Our findings from the multivariate analysis show that a net of controls, a U-pick and farm stand/farm store sales significantly and positively attracted more visits than those that did not use these approaches. On the other hand, those who sold their produce at the farmers’ market significantly reduced the number of visits to the farm. However, those operators who subscribed their produce through community-supported agriculture (CSA) to the customers who picked up at the farm or through off-site delivery were not significantly associated with the number of visits. In addition, while the U-pick and farm store sales significantly increased profitability, these effects were lost when the number of visits was adjusted, perhaps suggesting the mediating role of the number of visits in the relationship between direct sales approaches and profitability. Indeed, the further analysis confirmed the evidence of a mediating effect. These findings have implications for agritourism operators, policymakers, and extension educators engaged in beginning, expanding, and promoting agritourism to enhance the economic viability and sustainability of farms.
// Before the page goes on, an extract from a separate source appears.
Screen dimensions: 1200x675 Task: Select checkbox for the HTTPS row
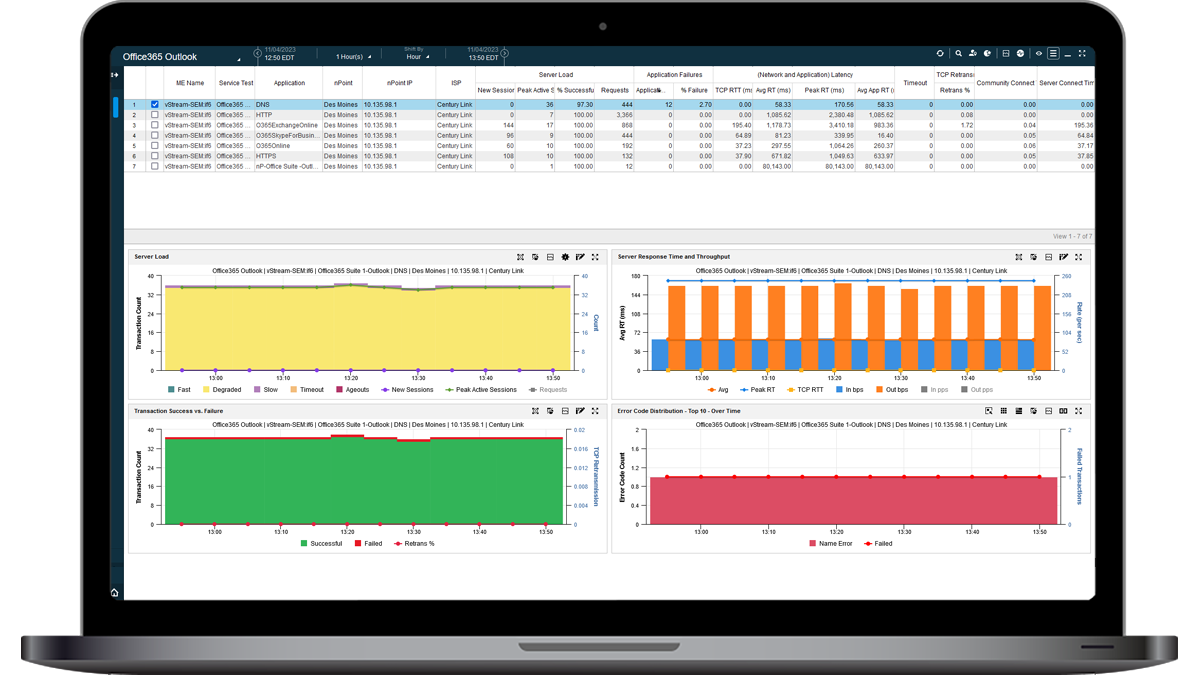(154, 156)
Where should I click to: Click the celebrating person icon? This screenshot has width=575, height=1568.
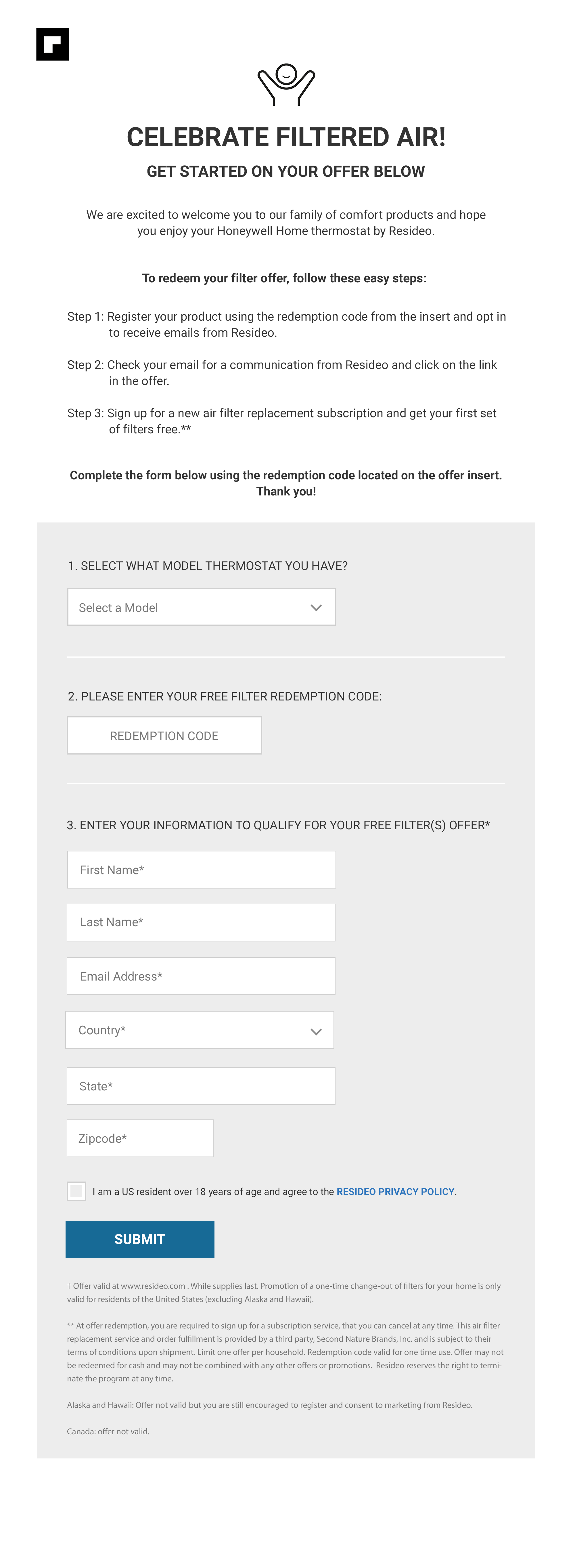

2. Empirical Reviews and the Conceptual Framework

Agritourism operators open their farms to invite visitors and offer diversified attractions or activities, such as the sale of products and services, education, active involvement on the farm, recreation, and entertainment to supplement their incomes (Chase et al., 2018). While several studies have examined various factors contributing to an agritourism operation’s profitability and performance (Bhandari et al., 2024; Hollas et al., 2021; Jin et al., 2022; Lucha et al., 2016), factors including the offering of various direct sales approaches, which influence visits to an agritourism operation, are scant. Because the goal of an agritourism operation is to increase profitability by attracting visitors, it is important to understand factors that influence visits to the farm.
Abelló and colleagues examined factors that were associated with the number of visits to farmers’ markets (Abelló et al., 2014). Based on the information collected from the visitors, the travel distance, market promotions such as entertainment and education, food events, and other factors such as the age and education of operators significantly influenced the frequency of their visits to farmers’ markets. Other scholars reported the significance of the quality and freshness of the product to attract consumers (Brown, 2003; Wolf et al., 2005). While these factors are not directly related to visits to an agritourism farm, similar variables may have a role in attracting visitors to an agritourism farm. Below, we provide information about how direct sales may have an influence on inviting visitors and profitability, net of all other factors, to a farm. Then, we provide a conceptual framework and hypotheses used in this study.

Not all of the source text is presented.